Fortunately, the XSD-part2 spec has regular content structure and is
well marked up, so perl was used to build a lot of the initial codebase.
[1] https://github.com/afs/xsd4ld
---------------
I also looked at Jena's use of Xerces:
Most common is use of org.apache.xerces.util.XMLChar which has the
character classes needed for XML. Solution - take a copy. Some of it is
duplicated elswhere in Java
BaseXMLWriter.java - com/hp/hpl/jena/rdfxml/xmloutput/impl
ParserSupport.java - com/hp/hpl/jena/rdfxml/xmlinput/impl
PrefixMappingImpl.java - com/hp/hpl/jena/shared/impl
Unparser.java - com/hp/hpl/jena/rdfxml/xmloutput/impl
Util.java - com/hp/hpl/jena/rdf/model/impl
schemagen
There is a nearly identical, but older, copy under com.sun.xml.internal
2006-03-16 vs 2008-07-07
It's XML 1.0.
There are some uses of HexBinary and Base64Binary encoding.
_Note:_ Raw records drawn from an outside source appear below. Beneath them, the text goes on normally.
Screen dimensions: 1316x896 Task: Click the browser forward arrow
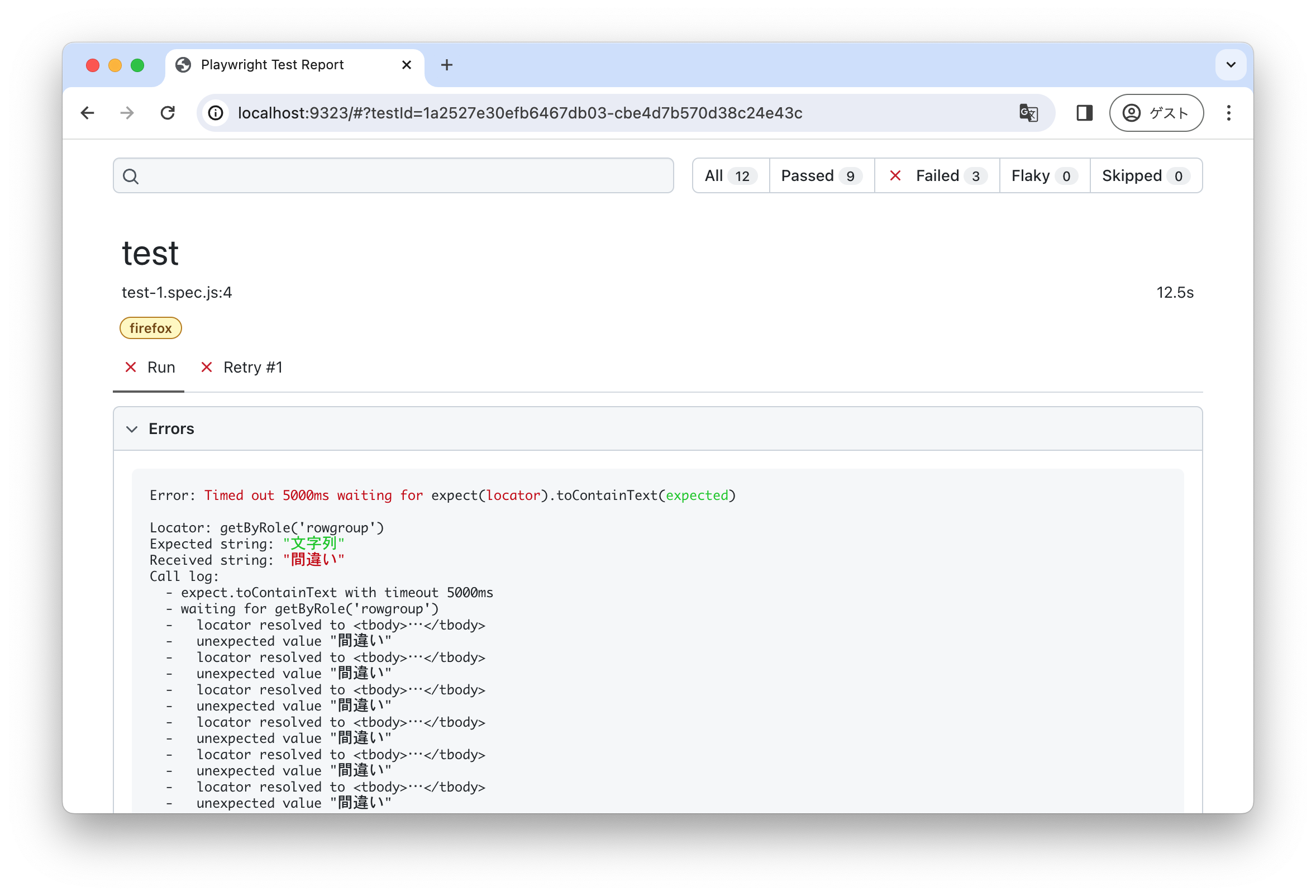(127, 113)
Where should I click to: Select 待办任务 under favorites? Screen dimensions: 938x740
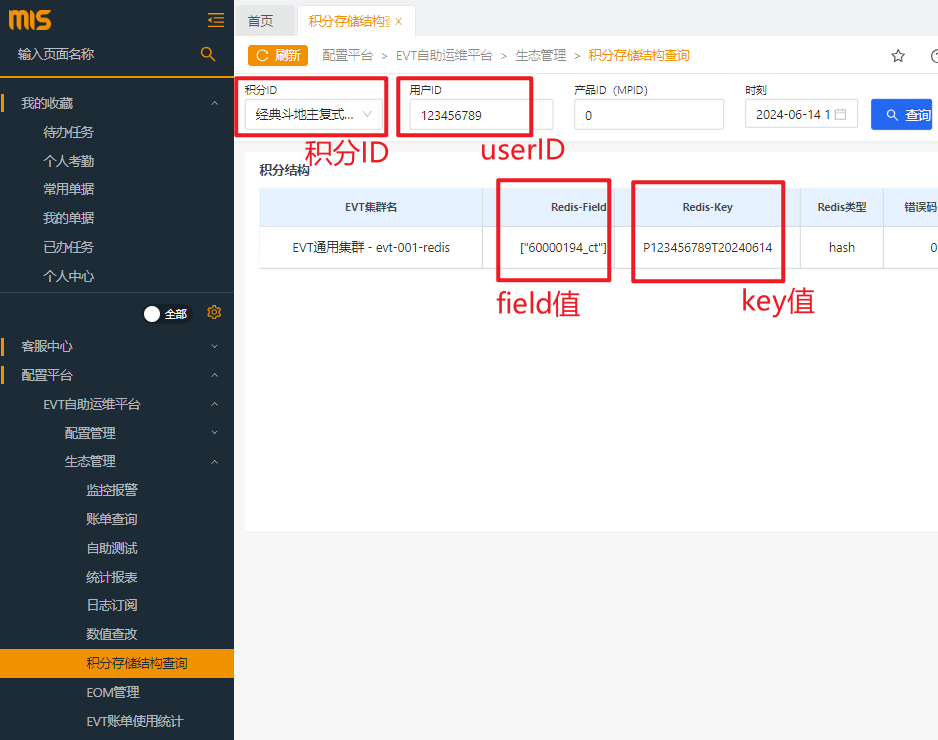pyautogui.click(x=68, y=132)
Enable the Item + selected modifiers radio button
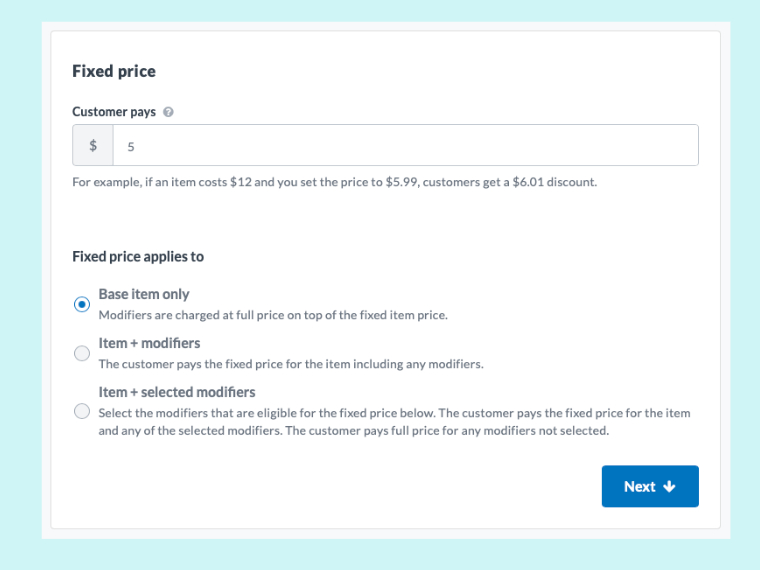Image resolution: width=760 pixels, height=570 pixels. click(x=82, y=411)
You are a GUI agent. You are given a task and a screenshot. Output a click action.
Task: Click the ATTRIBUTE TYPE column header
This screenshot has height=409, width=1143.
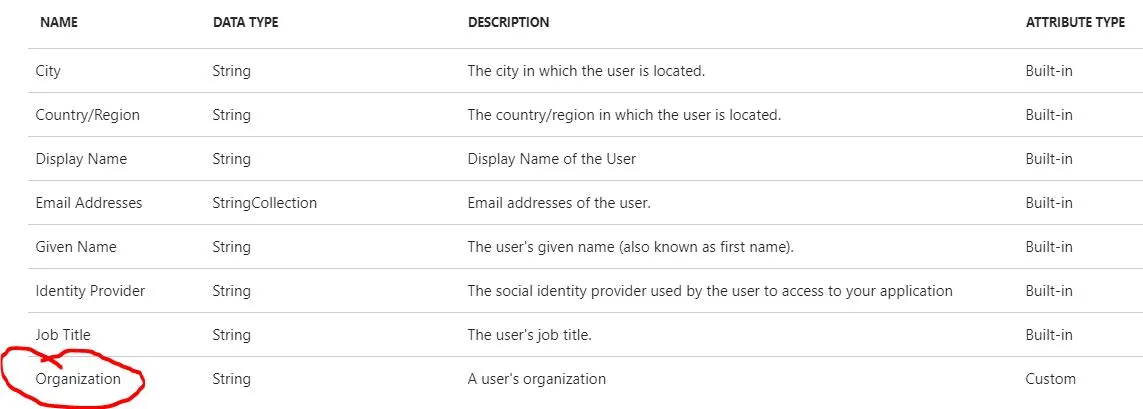(1075, 23)
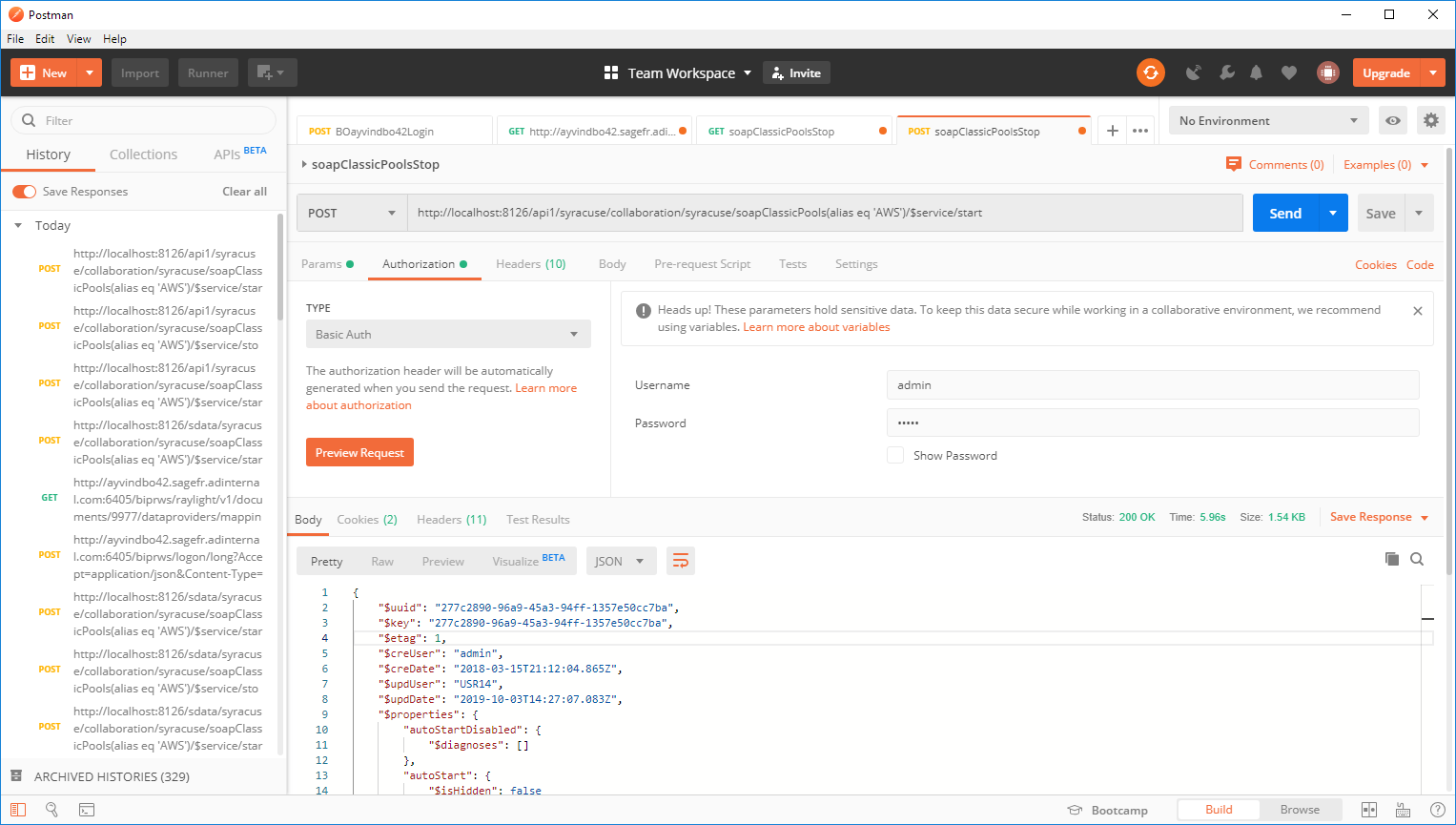Click the Username input field

[x=1152, y=385]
These are
available in Java8 or Guava.
MakeSkolem.java - com/hp/hpl/jena/reasoner/rulesys/builtins
XSDbase64Binary.java - com/hp/hpl/jena/datatypes/xsd
XSDhexBinary.java - com/hp/hpl/jena/datatypes/xsd
Major rewrite:
XSDDatatype.java - com/hp/hpl/jena/datatypes/xsd
xsd4ld is not a replacement for Jena's datatypes which are more general
and extensible than just XSD. But if we provided fixed XSD then
rewriting XSDDatatype using xsd4ld should mean the datatype support does
not depend on Xerces internals.
Some work is also needed for:
RDFXMLParser.java - com/hp/hpl/jena/rdfxml/xmlinput/impl
In addition:
ARQ uses Xerces regular expressions as an alternative to Java (Java used
to be missing the "x" flag). This can be dropped.
RIOT has some code extracted from jena-core for numeric range checking
which xsd4ld supports. Replace.
Andy